Exercise goal:
Your output is the line containing "Screen dimensions: 1252x648" plus every line after it in the listing, reproduced exactly.

Supplied entries:
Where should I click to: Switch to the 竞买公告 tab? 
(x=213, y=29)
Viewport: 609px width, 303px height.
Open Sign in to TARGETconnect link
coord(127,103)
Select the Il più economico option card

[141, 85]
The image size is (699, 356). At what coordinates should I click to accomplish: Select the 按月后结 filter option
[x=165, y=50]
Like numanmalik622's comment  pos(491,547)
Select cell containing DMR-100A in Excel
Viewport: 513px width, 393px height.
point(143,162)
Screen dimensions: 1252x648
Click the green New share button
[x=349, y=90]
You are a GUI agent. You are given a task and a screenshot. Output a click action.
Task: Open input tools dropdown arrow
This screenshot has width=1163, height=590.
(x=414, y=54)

Task solution:
Screen dimensions: 1252x648
Click the green New share button
[x=349, y=90]
You are a GUI agent. You are given a task and a screenshot. Output a click action.
Task: Open input tools dropdown arrow
This screenshot has width=1163, height=590.
(x=414, y=54)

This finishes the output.